Privacy agencies began in Europe, and every European Union member state now has one as do most other industrialized nations. Each state in Germany has its own privacy agency, and provincial agencies can also be found in Australia, Canada and elsewhere. Some privacy offices also manage freedom of information functions. Clearly, much of the world finds value in having an office devoted to privacy.
I have long been a supporter of a privacy agency in the United States. When I worked for a subcommittee at the U.S. House, I drafted several bills to establish a nonregulatory privacy agency. I emphasize the non regulatory aspect of the proposals because most people from the business community insisted that they opposed a privacy agency because they opposed more regulations. No matter how many times I explained that the agency did not have regulatory powers, it was hard to shake people from their anti-regulatory mantra.

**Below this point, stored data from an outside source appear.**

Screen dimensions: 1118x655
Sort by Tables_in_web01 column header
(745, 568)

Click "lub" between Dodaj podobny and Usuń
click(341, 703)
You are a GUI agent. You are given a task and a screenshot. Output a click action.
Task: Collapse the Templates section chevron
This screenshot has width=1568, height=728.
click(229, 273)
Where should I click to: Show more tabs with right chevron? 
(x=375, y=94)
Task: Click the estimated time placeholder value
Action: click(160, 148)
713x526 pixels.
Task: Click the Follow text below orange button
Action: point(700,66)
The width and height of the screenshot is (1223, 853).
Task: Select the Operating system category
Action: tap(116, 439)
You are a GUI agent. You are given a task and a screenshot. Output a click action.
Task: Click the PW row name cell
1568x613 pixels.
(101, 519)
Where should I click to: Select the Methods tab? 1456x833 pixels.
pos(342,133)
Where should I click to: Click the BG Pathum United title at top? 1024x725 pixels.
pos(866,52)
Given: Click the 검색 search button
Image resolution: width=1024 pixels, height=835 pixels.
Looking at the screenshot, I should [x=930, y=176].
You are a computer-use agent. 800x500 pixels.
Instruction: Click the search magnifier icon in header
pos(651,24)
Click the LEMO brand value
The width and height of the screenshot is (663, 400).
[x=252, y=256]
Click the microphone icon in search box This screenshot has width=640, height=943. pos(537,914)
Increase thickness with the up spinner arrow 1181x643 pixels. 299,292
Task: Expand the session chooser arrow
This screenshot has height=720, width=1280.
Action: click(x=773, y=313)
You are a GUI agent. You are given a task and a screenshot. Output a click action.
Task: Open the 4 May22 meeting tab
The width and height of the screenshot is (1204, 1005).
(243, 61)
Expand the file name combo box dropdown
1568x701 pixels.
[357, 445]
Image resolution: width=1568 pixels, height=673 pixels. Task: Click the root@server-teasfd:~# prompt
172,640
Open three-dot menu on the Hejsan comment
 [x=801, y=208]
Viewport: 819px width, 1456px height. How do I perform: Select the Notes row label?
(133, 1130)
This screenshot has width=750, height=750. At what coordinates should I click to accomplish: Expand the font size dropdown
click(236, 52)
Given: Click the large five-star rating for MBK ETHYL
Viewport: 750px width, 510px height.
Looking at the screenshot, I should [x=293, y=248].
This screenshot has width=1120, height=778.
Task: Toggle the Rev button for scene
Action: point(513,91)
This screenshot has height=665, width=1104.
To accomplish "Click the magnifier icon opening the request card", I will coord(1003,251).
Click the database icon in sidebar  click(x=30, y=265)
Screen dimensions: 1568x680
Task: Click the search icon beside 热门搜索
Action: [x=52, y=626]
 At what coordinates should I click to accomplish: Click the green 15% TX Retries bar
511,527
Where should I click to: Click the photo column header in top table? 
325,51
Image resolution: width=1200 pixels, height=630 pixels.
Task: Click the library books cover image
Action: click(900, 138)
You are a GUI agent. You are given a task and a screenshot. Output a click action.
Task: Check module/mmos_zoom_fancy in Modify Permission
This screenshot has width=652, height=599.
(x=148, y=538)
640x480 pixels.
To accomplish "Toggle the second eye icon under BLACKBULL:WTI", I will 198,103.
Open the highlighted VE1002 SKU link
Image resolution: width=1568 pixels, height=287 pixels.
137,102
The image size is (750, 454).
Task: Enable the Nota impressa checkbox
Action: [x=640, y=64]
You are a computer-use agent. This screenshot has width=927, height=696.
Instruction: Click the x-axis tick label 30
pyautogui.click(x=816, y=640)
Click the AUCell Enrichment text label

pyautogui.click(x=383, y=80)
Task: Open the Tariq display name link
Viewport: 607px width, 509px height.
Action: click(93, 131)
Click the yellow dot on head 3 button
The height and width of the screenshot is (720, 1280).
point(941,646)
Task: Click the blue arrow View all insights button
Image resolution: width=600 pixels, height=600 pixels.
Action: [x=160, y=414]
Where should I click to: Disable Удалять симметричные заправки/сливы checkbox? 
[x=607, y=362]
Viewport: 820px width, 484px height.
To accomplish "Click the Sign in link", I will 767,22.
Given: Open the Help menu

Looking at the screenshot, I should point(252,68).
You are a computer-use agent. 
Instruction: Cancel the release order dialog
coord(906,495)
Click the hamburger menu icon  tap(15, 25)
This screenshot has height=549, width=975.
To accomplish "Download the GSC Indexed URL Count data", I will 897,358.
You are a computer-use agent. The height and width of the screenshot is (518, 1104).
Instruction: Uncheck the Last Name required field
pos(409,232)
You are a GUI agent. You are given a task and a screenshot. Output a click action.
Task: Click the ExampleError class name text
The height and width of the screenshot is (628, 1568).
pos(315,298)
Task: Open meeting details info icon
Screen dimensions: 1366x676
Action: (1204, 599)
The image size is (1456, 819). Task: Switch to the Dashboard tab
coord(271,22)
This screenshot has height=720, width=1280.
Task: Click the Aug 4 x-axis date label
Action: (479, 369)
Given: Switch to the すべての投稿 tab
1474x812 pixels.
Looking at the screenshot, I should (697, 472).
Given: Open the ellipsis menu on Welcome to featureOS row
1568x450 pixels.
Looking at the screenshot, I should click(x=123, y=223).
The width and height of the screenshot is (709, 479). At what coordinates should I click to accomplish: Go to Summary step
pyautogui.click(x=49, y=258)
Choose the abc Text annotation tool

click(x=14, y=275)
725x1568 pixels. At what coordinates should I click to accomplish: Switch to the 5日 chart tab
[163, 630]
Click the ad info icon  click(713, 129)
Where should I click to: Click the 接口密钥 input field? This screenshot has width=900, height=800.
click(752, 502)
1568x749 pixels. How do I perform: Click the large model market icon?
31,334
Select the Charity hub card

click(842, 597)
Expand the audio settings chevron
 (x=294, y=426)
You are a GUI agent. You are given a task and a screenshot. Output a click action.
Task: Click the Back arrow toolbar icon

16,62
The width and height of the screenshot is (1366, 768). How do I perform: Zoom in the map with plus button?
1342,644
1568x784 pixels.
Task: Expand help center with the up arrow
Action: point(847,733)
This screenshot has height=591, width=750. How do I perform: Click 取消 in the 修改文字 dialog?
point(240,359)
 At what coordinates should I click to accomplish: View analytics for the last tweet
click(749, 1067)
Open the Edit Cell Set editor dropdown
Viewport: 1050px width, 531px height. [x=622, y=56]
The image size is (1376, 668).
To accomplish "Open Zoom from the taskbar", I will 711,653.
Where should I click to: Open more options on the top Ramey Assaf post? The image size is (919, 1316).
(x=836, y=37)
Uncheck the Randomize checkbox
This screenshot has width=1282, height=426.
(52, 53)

I have a somewhat new conception of a privacy agency today. I still do not see any need for any regulatory powers. The principal role of a privacy agency is to help solve problems. Consumers want better representation of privacy in government and business. Self-regulation has not succeeded because there is no focused external pressure making it more than a group of companies agreeing among themselves to do as little as possible to address privacy. I think that self-regulation has the potential to be balanced, effective and reasonable if someone represented consumers in the process.
Businesses also need someone who can help to mediate and resolve the conflicts over consumer demands. At least some in the business community are willing to do more to satisfy consumers, but no one speaks with authority. Privacy advocates are happy to criticize, but they find it hard to say something nice about a compromise without being attacked by purists. A privacy agency could help raise self-regulation out of its least-common-denominator mode without going to an extreme.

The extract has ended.